**Aim of the task**: From the first line of the data below, repeat each line exactly until you reach the line with "Task: Adjust the timeline audio volume slider"; include that line too.

---

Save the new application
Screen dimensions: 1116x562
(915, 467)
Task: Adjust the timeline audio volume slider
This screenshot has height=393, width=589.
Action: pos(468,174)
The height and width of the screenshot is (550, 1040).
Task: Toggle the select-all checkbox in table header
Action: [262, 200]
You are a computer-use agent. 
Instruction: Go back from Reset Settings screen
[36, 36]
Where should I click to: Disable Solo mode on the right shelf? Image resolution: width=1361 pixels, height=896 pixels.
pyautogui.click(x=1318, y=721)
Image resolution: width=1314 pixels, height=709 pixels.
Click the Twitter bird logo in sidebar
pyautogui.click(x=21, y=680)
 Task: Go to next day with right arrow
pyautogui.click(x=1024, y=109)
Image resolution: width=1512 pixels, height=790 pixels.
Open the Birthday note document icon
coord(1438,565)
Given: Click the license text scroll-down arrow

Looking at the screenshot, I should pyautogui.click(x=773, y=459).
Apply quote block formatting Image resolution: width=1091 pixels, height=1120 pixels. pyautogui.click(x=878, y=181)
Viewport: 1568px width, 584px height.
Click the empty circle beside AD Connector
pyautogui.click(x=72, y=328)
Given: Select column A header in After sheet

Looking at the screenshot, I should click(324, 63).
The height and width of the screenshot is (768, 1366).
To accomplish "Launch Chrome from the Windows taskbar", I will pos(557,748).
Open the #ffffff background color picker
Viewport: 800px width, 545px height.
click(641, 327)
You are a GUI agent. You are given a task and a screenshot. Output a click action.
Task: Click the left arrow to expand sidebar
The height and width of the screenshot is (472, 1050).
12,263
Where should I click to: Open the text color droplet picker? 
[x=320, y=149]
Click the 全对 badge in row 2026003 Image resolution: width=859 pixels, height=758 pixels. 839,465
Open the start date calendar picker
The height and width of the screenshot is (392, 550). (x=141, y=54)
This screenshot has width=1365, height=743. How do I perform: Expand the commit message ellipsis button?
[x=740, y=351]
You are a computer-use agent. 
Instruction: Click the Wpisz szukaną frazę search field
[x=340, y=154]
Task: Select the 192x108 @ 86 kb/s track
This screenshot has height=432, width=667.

---

**Solution for this problem**:
Save the new application
Screen dimensions: 1116x562
(915, 467)
Task: Adjust the timeline audio volume slider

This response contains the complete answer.